Labor Gallery is delighted to present Cortando Linha se Faz Espaço, the first solo exhibition of Raphaela Melsohn in Mexico. This exhibition showcases a body of work that explores the concept of the cut—not merely as a visual element, but as an action that challenges and redefines our understanding of space, materiality, and the socio-political implications of sharing and dividing space.

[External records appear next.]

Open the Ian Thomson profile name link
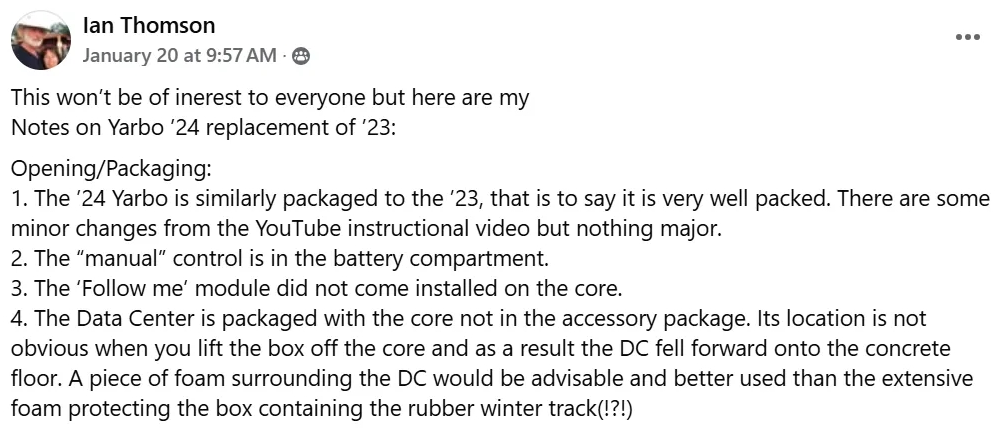This screenshot has width=996, height=430. pos(148,25)
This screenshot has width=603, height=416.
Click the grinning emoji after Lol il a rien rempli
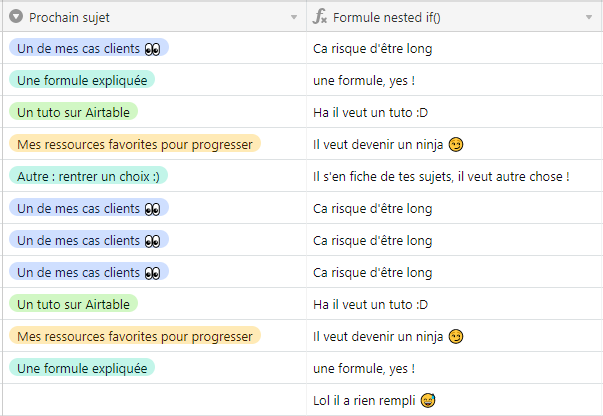click(x=428, y=400)
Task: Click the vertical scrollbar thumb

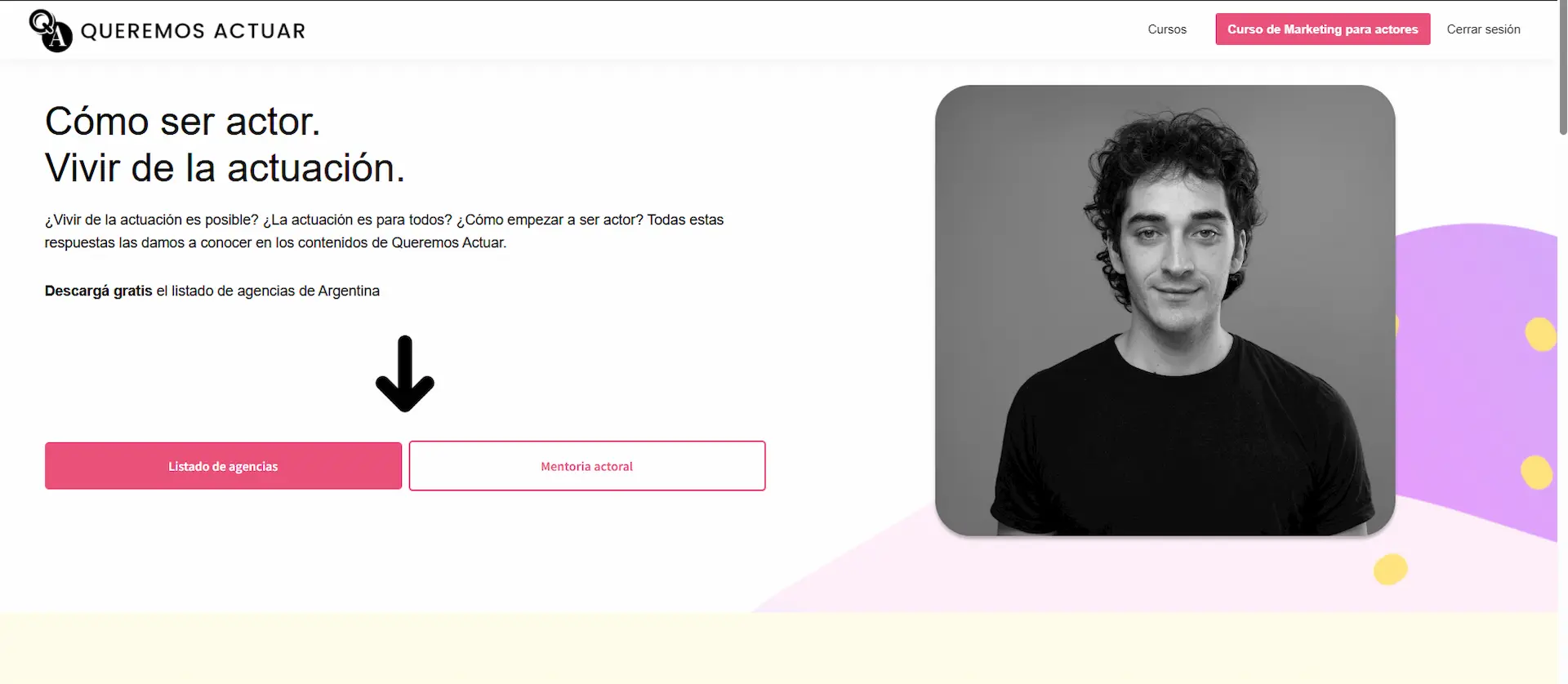Action: [x=1563, y=67]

Raphaela Melsohn is interested in building objects and environments that provoke the relationship between our bodies and the spaces we inhabit. Working with sculptures, prints, installations, and video, among other mediums, Melsohn applies tension on how our bodies occupy space by offering alternatives through contamination, collaboration, and non-hierarchical architectural propositions. She proposes cracks, fluxes, holes, and organic shapes that intend to break the space as it is and reconfigure our bodies as we have normalized them are ways in which the artist politically provokes the instated social and spatial conditions.

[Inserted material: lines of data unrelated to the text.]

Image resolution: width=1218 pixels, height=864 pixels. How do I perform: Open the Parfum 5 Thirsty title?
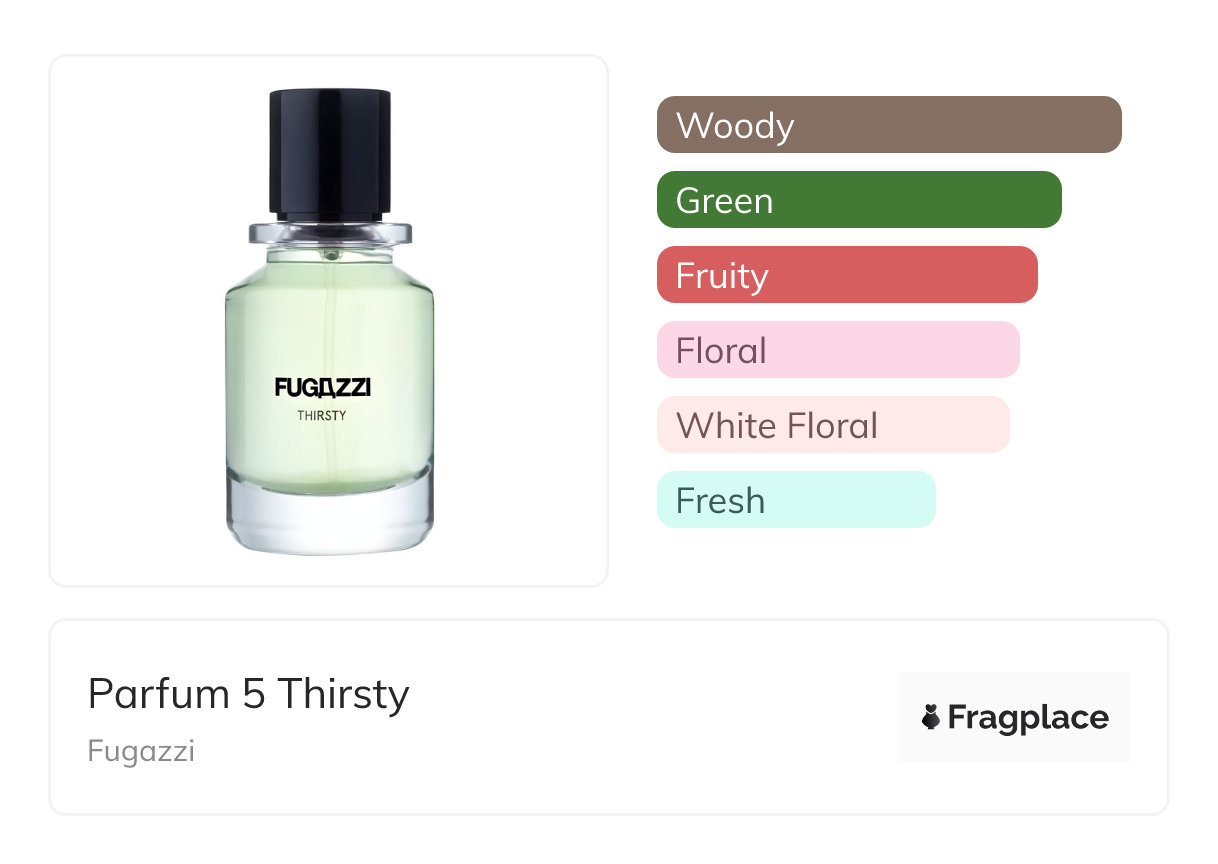point(248,693)
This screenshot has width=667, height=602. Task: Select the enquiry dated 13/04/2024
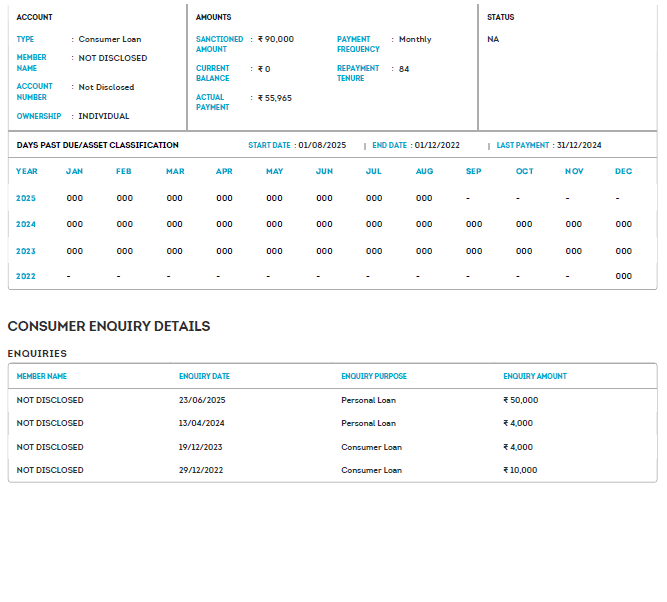[x=202, y=423]
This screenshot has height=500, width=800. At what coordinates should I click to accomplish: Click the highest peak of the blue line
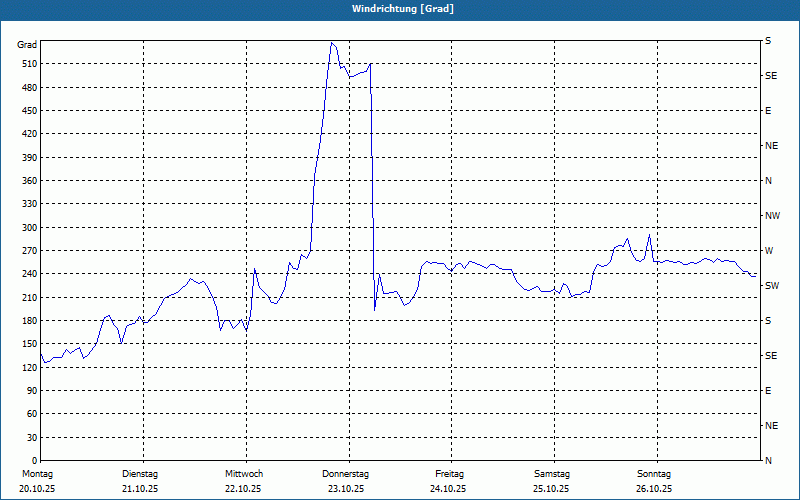(x=332, y=43)
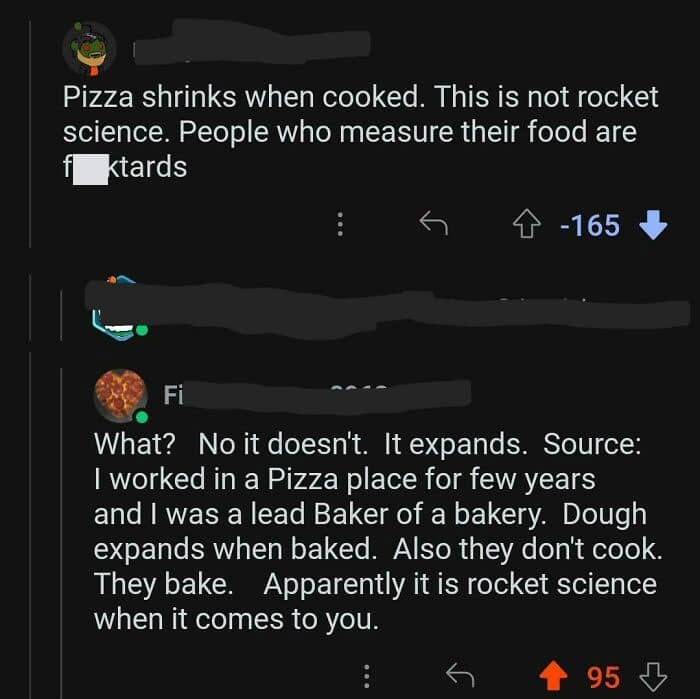The width and height of the screenshot is (700, 699).
Task: Open the pizza heart avatar profile
Action: pos(121,395)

Cortando linha… delves into how a line or cut—whether made with a pencil on paper or a coil of clay— serves as an act of presence, a gesture that carves out, divides, and reconfigures space. Cutting implies reconfiguration, revealing the internal dynamics of space much like an open wound exposes the blood struggling to close the cut. The ceramic cracks emerge from a dialogue with the clay, these cuts are not merely imperfections but are shaped by the material's response to its form. Drawing up from Richard Serra’s "Cutting Device”, Melsohn understands the action of cutting as an imposition onto a material. Some ceramic pieces echo Serra’s provocation. Works like "On the Verge of Tipping" and “De novo e de novo passo meus dedos para construir lugar” explore displacement through repetition of an action, or gesture, thus emphasizing the material’s reaction as composition.
Lygia Clark’s "Caminhando", is the continuous cutting of a Möbius strip. The title means "walking" in Portuguese. The "ing" in "walking" indicates an ongoing action, suggesting a perpetual process of division and multiplication. While we often encounter this work through images, these moments capture the endless process of cutting that Clark proposes. Melsohn borrows the continuation of movement as a title for the show; “cortando” is the continuous action of cutting. Similarly, the cut in Clark’s "Bicho" transforms metal into a manipulable form, reshaped by the spectator. Clark described this interaction as a dialogue, between public and artwork, where the cut–resulting in a hinging–acts as a point of stimulation and connection, with no passivity on either side.
In "DANCEFLOOR: a minimalist and neo-concrete heritage" and “Cut” the viewer also faces a choice to exist within the work, making the cut between the object and observer similar to the interaction with Clark’s "Bicho". Cuts can act as connectors, implying segmentation, breakage, and juxtaposition. They can represent a once whole object now fragmented or patched together, with cuts serving as the memory of its division and the evidence of its transformation.
By focusing on cuts, Melsohn's work reveals often overlooked scars—borders, divisions, connections, and the architectural interventions that necessitate a reorganization of our bodies within space. In that respect, Cortando linha is an open invitation to break and make space, to contest the seeming neutrality of our physical and perceptual interaction with our environment.